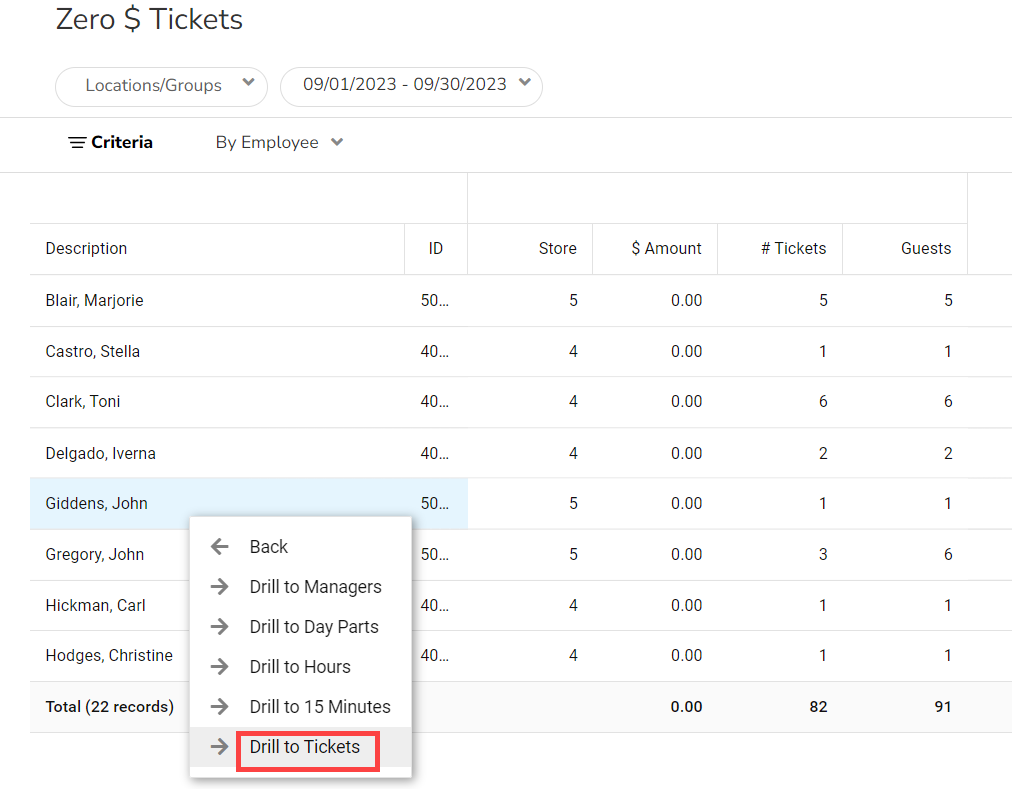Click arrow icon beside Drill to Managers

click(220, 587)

★ ★ ★ ★ ★

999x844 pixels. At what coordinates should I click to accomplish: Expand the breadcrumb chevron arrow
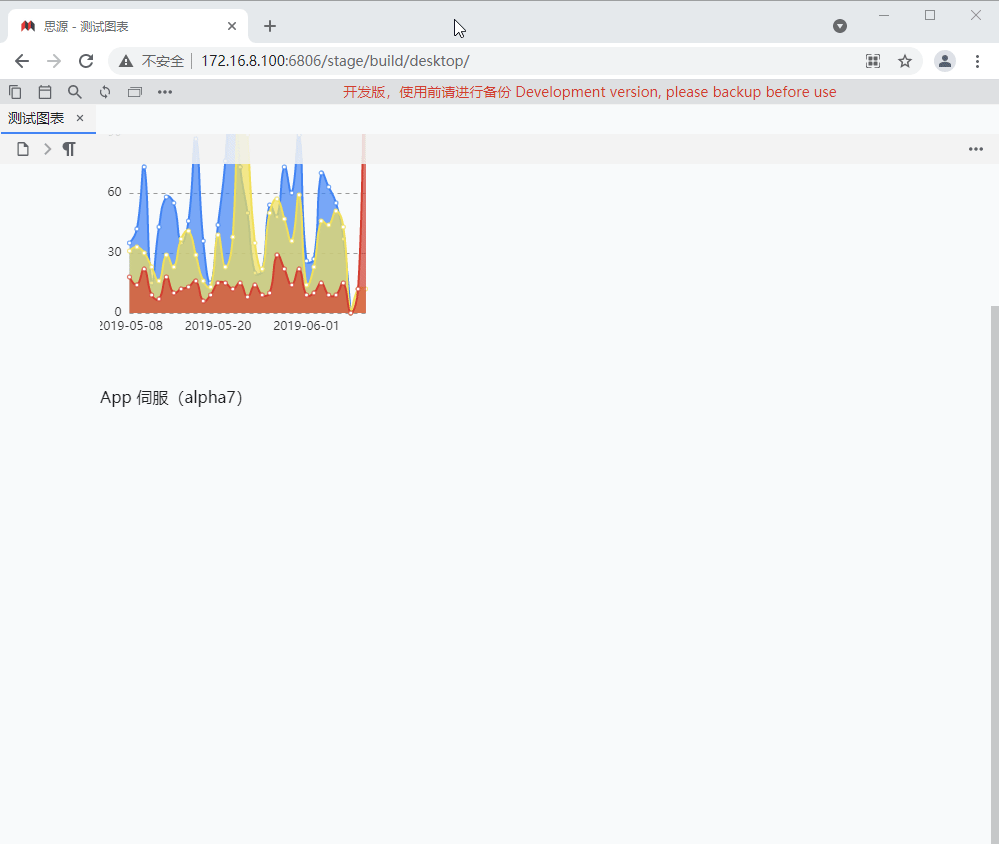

★ ★ ★ ★ ★

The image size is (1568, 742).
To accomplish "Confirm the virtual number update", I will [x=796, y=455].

★ ★ ★ ★ ★

ABOUT THIS EXERCISE: Only a number is needed: how many lines of the material above contain "accomplish"?

TASK ANSWER: 2